*Problem description*
Scan the entries that follow and work out how many lines contain "kapsułek". Give the number and nothing else.

[Collected data]
[Start of Attachment]

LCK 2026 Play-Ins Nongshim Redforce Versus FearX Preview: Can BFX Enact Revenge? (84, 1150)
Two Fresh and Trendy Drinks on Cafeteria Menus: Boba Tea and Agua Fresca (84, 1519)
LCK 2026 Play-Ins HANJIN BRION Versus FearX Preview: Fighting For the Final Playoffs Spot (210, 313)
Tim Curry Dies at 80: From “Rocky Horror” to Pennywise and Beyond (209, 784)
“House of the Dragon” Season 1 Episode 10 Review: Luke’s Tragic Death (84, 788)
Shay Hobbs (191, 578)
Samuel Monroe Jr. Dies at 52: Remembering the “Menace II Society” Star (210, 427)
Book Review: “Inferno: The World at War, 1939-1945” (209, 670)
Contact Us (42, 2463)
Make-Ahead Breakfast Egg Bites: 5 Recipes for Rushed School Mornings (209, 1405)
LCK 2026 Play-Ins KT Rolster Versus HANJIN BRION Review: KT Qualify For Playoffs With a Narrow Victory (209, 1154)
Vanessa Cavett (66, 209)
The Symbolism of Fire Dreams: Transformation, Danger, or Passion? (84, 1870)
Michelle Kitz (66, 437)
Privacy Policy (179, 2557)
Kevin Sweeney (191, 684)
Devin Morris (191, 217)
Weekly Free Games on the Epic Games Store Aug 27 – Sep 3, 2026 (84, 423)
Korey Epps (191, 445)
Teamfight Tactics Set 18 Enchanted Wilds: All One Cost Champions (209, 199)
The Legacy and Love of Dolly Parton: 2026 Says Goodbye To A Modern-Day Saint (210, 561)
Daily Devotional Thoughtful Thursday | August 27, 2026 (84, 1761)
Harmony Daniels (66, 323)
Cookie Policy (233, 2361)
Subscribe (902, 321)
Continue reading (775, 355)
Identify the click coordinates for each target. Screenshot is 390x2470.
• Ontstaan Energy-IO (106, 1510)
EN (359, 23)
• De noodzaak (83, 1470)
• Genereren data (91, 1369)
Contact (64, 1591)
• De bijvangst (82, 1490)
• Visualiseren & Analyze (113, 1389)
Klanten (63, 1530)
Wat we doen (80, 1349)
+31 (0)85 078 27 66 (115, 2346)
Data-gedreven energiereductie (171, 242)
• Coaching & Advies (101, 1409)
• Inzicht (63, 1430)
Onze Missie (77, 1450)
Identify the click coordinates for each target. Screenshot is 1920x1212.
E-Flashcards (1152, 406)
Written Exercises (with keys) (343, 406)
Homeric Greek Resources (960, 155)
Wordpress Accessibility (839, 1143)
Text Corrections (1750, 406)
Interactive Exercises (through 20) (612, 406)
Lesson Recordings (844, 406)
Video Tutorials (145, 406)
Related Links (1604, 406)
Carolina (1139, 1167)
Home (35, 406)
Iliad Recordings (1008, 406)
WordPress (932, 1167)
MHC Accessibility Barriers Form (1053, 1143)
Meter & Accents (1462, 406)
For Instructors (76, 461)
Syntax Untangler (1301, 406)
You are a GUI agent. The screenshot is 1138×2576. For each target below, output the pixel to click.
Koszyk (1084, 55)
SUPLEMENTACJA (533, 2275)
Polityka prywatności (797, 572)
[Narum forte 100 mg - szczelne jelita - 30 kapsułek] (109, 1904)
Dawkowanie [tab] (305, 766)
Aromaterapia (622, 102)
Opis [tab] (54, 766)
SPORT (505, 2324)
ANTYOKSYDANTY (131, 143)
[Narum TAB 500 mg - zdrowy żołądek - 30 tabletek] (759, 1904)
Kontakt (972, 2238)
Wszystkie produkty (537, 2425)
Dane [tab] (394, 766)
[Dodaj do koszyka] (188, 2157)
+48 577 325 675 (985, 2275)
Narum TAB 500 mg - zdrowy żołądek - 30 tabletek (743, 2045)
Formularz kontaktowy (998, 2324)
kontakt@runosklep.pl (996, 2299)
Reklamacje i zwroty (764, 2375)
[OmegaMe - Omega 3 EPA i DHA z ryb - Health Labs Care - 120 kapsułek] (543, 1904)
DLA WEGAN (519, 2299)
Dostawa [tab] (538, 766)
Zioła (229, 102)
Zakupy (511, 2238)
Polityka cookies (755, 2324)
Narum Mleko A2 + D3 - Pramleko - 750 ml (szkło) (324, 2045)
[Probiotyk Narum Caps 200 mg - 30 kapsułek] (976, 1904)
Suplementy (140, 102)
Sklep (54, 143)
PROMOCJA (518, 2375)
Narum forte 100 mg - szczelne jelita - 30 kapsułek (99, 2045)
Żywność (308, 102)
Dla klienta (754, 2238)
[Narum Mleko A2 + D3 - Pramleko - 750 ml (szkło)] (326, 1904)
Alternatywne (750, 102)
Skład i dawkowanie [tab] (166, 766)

[End of Attachment]

*Exercise output*
4